[Start of Attachment]

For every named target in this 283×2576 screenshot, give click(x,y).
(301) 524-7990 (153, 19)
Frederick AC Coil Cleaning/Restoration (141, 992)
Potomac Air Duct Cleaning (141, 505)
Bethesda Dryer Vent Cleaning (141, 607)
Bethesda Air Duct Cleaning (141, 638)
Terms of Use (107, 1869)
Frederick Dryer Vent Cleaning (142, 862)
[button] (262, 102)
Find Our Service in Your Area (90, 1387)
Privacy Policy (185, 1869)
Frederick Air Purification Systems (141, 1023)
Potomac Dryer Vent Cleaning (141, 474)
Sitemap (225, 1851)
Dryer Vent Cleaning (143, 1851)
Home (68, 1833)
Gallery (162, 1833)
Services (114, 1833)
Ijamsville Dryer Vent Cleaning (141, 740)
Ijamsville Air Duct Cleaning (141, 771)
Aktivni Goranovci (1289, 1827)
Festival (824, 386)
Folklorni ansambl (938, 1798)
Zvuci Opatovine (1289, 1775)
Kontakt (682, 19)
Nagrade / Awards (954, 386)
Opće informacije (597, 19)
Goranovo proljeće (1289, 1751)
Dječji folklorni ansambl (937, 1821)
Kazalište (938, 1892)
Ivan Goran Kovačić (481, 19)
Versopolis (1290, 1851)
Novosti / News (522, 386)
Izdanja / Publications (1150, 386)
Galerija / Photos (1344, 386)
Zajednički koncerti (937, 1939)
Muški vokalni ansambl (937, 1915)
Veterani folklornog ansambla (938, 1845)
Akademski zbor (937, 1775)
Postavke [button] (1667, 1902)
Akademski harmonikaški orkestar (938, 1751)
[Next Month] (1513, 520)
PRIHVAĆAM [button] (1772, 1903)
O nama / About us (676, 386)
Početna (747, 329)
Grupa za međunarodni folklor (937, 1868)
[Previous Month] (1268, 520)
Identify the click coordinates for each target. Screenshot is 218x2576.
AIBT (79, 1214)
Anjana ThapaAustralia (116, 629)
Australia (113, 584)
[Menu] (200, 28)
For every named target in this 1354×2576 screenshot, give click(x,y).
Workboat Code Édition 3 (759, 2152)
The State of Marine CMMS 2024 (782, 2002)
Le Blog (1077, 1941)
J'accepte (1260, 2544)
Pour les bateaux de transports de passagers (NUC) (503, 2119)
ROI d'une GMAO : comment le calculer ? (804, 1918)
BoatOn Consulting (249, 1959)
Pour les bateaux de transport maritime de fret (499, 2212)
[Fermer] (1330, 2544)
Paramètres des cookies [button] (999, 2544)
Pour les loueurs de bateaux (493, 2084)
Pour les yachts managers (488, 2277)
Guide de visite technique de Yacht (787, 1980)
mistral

[End of Attachment]

▸ **Your objective**: Output nothing but the lines from the one with "Zajednički koncerti (937, 1939)" through the last line above, each exactly as it stands.

▸ **Result for this task**:
Zajednički koncerti (937, 1939)
Muški vokalni ansambl (937, 1915)
Veterani folklornog ansambla (938, 1845)
Akademski zbor (937, 1775)
Postavke [button] (1667, 1902)
Akademski harmonikaški orkestar (938, 1751)
[Next Month] (1513, 520)
PRIHVAĆAM [button] (1772, 1903)
O nama / About us (676, 386)
Početna (747, 329)
Grupa za međunarodni folklor (937, 1868)
[Previous Month] (1268, 520)
Identify the click coordinates for each target. Screenshot is 218x2576.
AIBT (79, 1214)
Anjana ThapaAustralia (116, 629)
Australia (113, 584)
[Menu] (200, 28)
For every named target in this 1354×2576 screenshot, give click(x,y).
Workboat Code Édition 3 (759, 2152)
The State of Marine CMMS 2024 (782, 2002)
Le Blog (1077, 1941)
J'accepte (1260, 2544)
Pour les bateaux de transports de passagers (NUC) (503, 2119)
ROI d'une GMAO : comment le calculer ? (804, 1918)
BoatOn Consulting (249, 1959)
Pour les bateaux de transport maritime de fret (499, 2212)
[Fermer] (1330, 2544)
Paramètres des cookies [button] (999, 2544)
Pour les loueurs de bateaux (493, 2084)
Pour les yachts managers (488, 2277)
Guide de visite technique de Yacht (787, 1980)
mistral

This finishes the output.